Reynolds’ novel explores healing after a hate crime

By Philip Walzer

Sheri Reynolds is back - on the bookshelves.

Last spring, Bywater Books, a feminist and lesbian press, published "The Tender Grave," Reynolds' first novel since 2012.

"I kind of thought I was done," she said at a reading sponsored by the Muse Writers Center earlier this year.

But "I loved working on this book so much," said Reynolds, whose novel "The Rapture of Canaan" made Oprah's Book Club. "I reconnected with something in me that I had let go a little bit."

"The Tender Grave" springs from a hate crime, the poisons released in a dysfunctional family, and the first meeting of stepsisters from different worlds.

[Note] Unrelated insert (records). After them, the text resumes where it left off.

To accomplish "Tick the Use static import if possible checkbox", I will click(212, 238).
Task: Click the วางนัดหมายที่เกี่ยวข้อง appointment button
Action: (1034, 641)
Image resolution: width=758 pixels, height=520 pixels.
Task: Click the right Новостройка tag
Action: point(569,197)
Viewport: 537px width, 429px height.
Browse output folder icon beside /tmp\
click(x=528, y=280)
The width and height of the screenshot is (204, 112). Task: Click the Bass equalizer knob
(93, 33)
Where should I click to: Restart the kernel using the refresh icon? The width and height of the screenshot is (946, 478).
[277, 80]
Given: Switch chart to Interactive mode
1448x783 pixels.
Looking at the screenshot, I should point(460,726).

"I wasn't interested in representing the brutality of the crime," said Reynolds, the Ruth and Perry Morgan Chair of Southern Literature. "I'm interested in the possibility for healing on the other side of destruction."

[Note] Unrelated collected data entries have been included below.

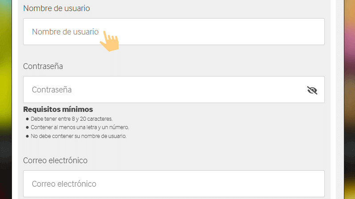Click bullet before 'Contener al menos una letra'
This screenshot has width=355, height=199.
point(27,128)
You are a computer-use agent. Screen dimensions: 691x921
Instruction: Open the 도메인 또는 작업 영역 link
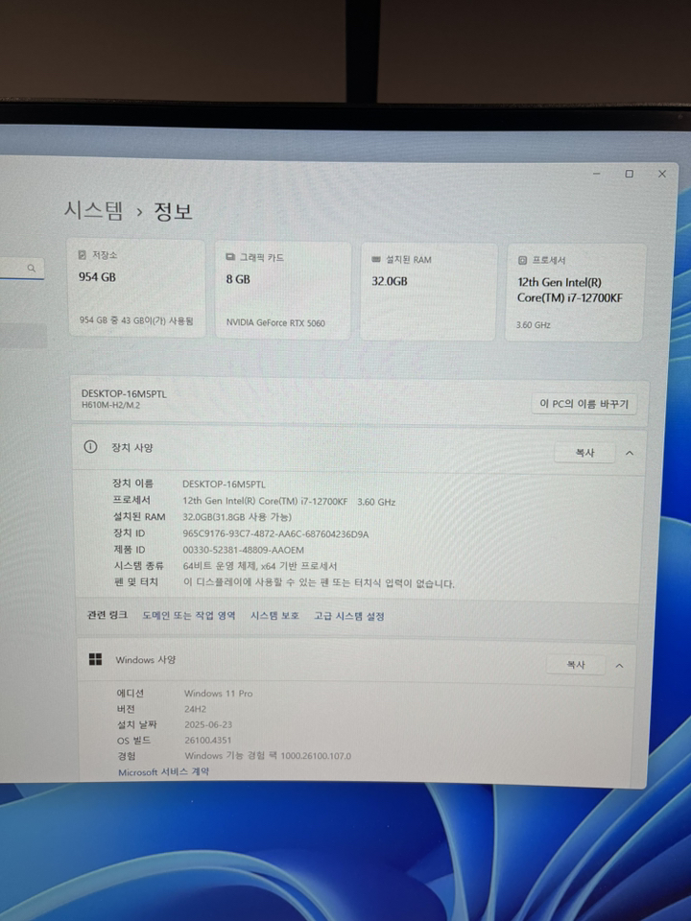(188, 616)
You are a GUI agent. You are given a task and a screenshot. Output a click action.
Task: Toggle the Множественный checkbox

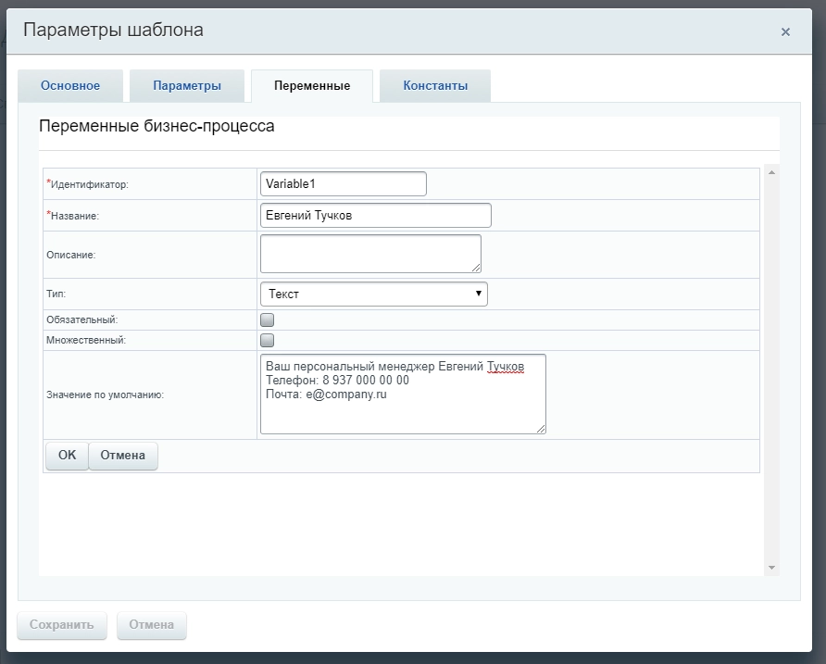[268, 340]
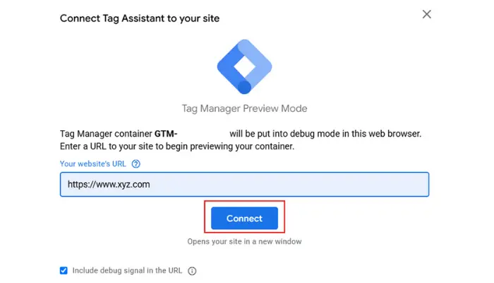Click the 'Include debug signal in the URL' label
This screenshot has width=494, height=283.
[127, 270]
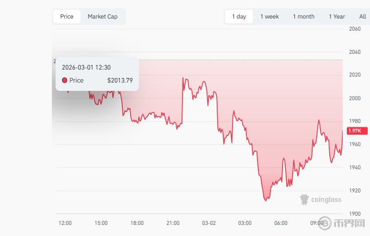Choose the 1 month range
Screen dimensions: 370x236
(304, 17)
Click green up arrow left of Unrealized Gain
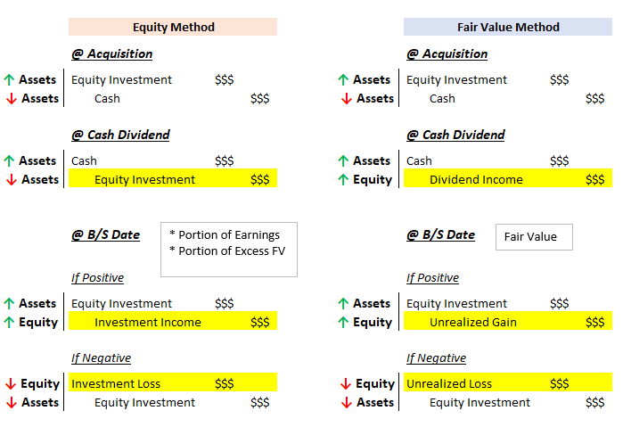 coord(345,322)
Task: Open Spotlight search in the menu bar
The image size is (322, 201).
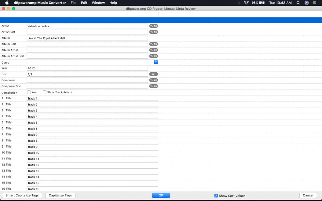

She also hopes the book, her seventh novel, encourages readers to see beyond their beliefs. "We love to take sides. We want to put on a team's jersey. It can be baseball or politics. We have got to find ways to have compassion and love for the other."

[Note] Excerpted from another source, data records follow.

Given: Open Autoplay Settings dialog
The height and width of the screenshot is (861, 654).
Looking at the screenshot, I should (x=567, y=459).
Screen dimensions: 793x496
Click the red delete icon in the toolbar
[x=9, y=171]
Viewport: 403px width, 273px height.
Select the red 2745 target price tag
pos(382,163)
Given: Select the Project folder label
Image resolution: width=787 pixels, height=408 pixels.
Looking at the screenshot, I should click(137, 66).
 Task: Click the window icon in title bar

John McManus, director of the M.F.A. creative writing program, said, "The novel's as vibrantly alive as everything Sheri writes, and I do mean everything. Even a departmental assessment report - not a genre of writing I turn to for pleasure reading - has heart and soul when Sheri's writing it."

Reynolds writes those reports as chair of the English department, which, she said, "requires many of the same skills as writing a novel, in terms of being willing to do long-term projects and investing in a small piece and following the leads."

Reynolds became chair in 2016. "I was supported by the rpeople who came before me, and I wanted to give back. I knew the job would be demanding, but I didn't know how and in what ways."

She will leave that position this summer after finishing her second three-year term. That will allow her more time to write and teach. "I want to work with first-year students. I want to help them tell their stories."

One thing Reynolds will guarantee about her future books: "If anyone is worried, I am not interested in modeling my characters on anyone I worked with."